===== Supplied data

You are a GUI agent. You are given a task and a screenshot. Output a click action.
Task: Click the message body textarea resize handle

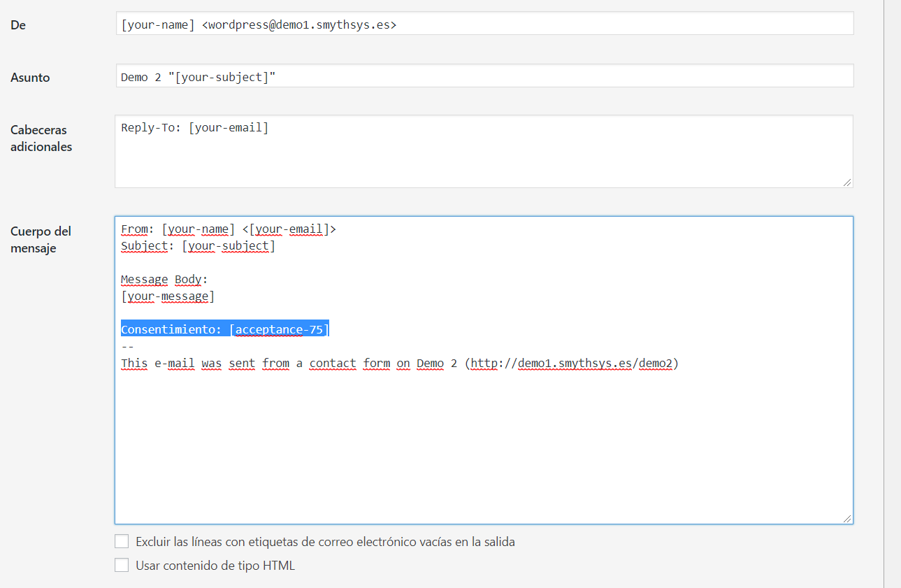pos(847,519)
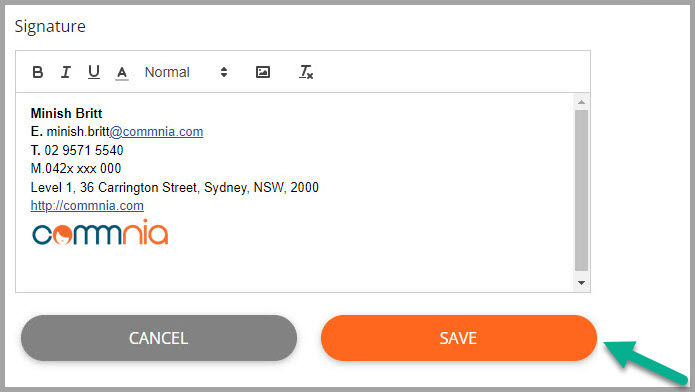Cancel signature editing
This screenshot has width=695, height=392.
[x=159, y=338]
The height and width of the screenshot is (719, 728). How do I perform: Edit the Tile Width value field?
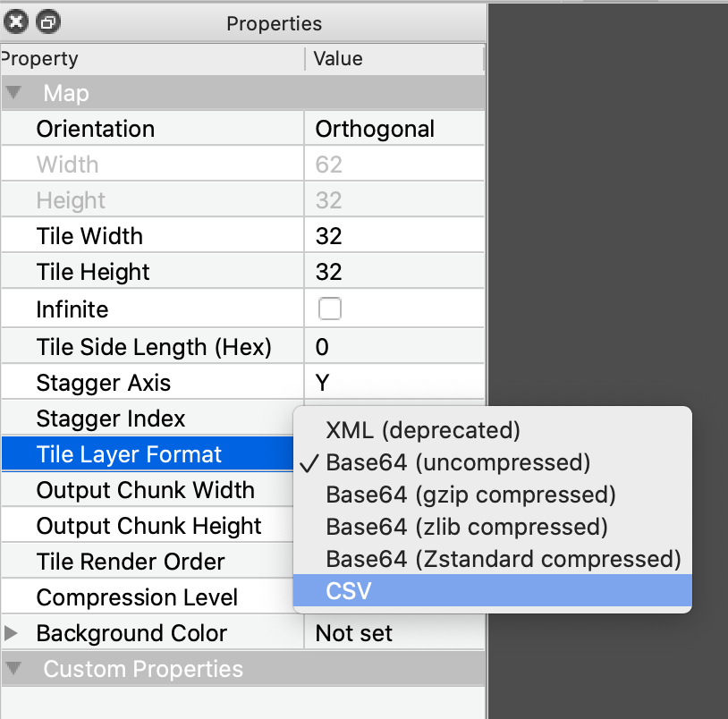(x=394, y=236)
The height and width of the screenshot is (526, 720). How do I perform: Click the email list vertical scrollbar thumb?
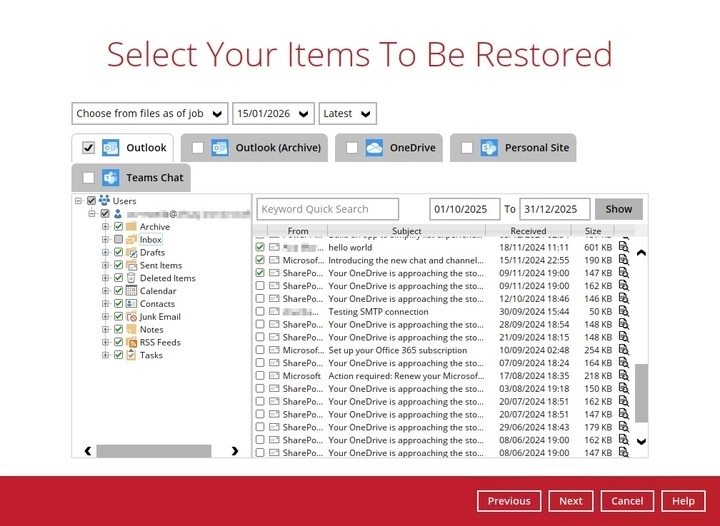coord(641,397)
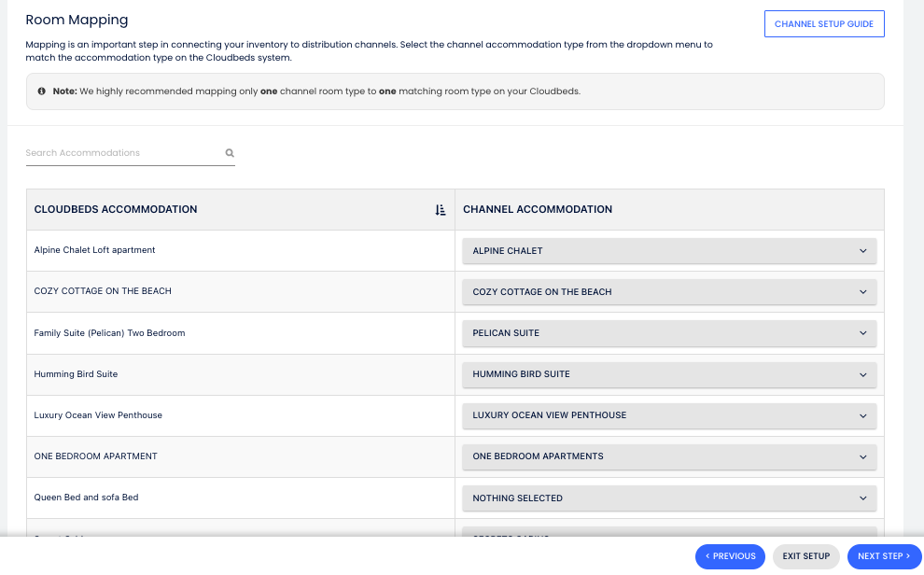
Task: Go back with the Previous button
Action: (730, 556)

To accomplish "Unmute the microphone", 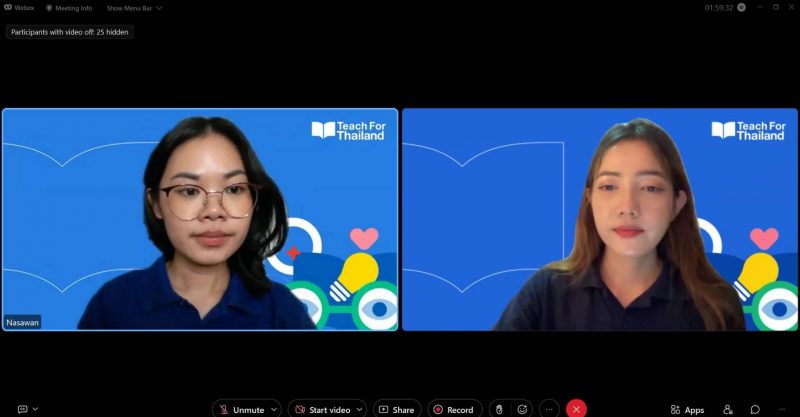I will click(x=242, y=409).
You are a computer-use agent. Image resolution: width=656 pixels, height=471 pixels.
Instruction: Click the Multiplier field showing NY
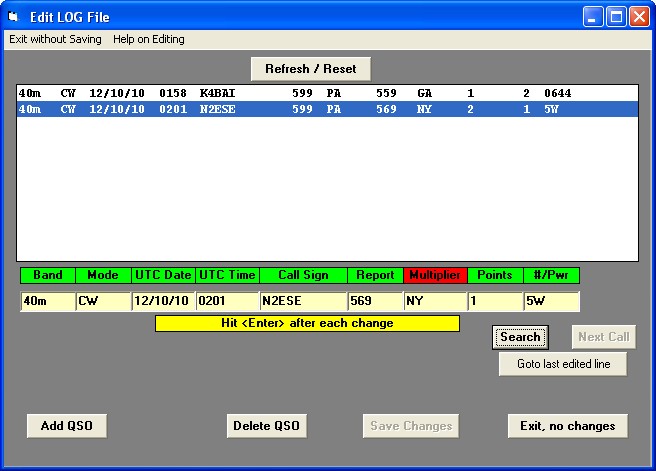click(x=434, y=301)
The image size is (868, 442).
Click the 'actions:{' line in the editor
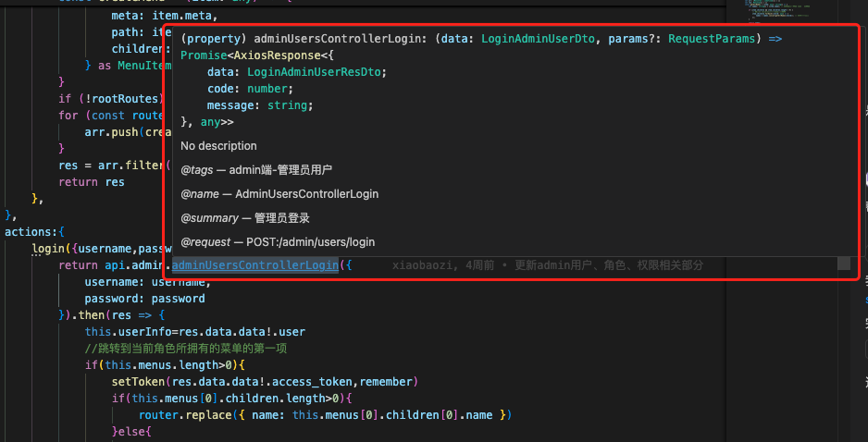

==========

A line belongs in the answer if it contains the word "agent"; copy every such line from the data above.

> Response for this exercise:
You are a GUI agent. You are given a task and a screenshot. Output a click action.
You are a computer-use agent. Image resolution: width=656 pixels, height=471 pixels.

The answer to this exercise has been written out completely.